图 5 微囊藻gvpA-C间隔区序列的最大似然系统进化树Fig. 5 Maximum likelihood phylogenetic tree of gvpA-C intergenic sequences of Microcystis

对微囊藻不同株系16S rDNA序列的比较显示其差异微小、多样性较低[2]。在本研究中, 22株微囊藻的16S rDNA序列可以分为7种类型, 相互有差异的碱基位点共有8个, 与已发表的29个微囊藻16S rDNA序列显示出的多样性程度相似[2,3], 比对相似性＞99%。与此不同,gvpA-gvpC间隔区以较短的序列却显示出更高的多样性。Xu等[9]发现, 微囊藻gvpA-gvpC区域的结构和序列变化较大, 认为在微囊藻生态学和生物地理学研究方面或可作为区分不同藻株的依据。在本研究中, 微囊藻gvpA-C间隔区序列在去掉额外序列后相似度在89%—99%, 相互有差异的碱基位点共有50余个, 在系统进化树中可以显著地分型、聚类; 有的具有172—176 bp的额外序列, 进一步增加了多样性。在依据16S rDNA的分型和依据gvpA-gvpC间隔区的分型之间存在交叉, 很可能是由于不同株系间存在横向转移导致的。

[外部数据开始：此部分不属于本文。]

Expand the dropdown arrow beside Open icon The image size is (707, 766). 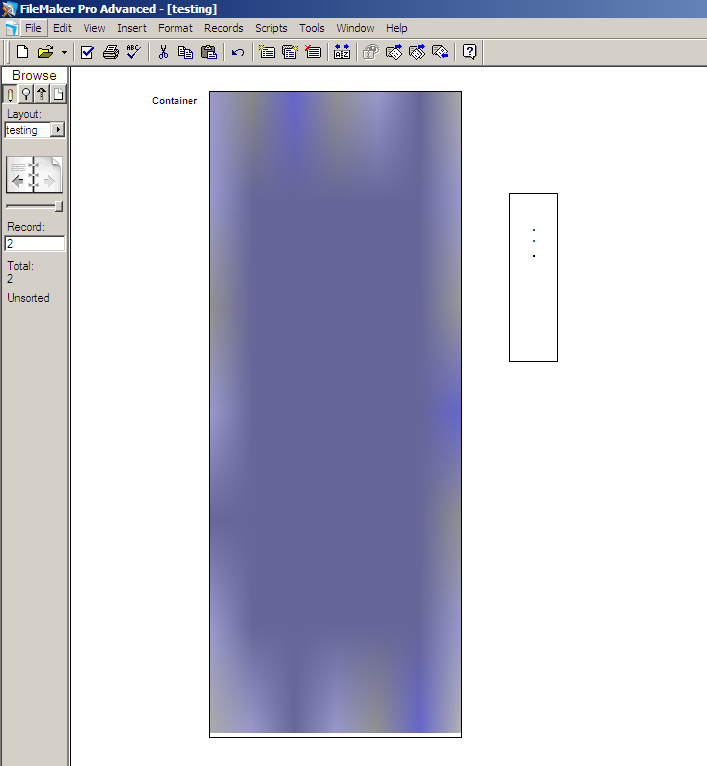point(64,52)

在以往的研究中,cpcBAIGS[18]和16S-23S ITS[19,20]等位点的基因序列分析都曾较成功地应用于微囊藻分型。本实验室的研究显示,gvpA-C间隔区的多样性和类型间差异丰富, 也不失为一种良好的分型新位点, 并且其PCR扩增过程较为简便, 具有应用价值。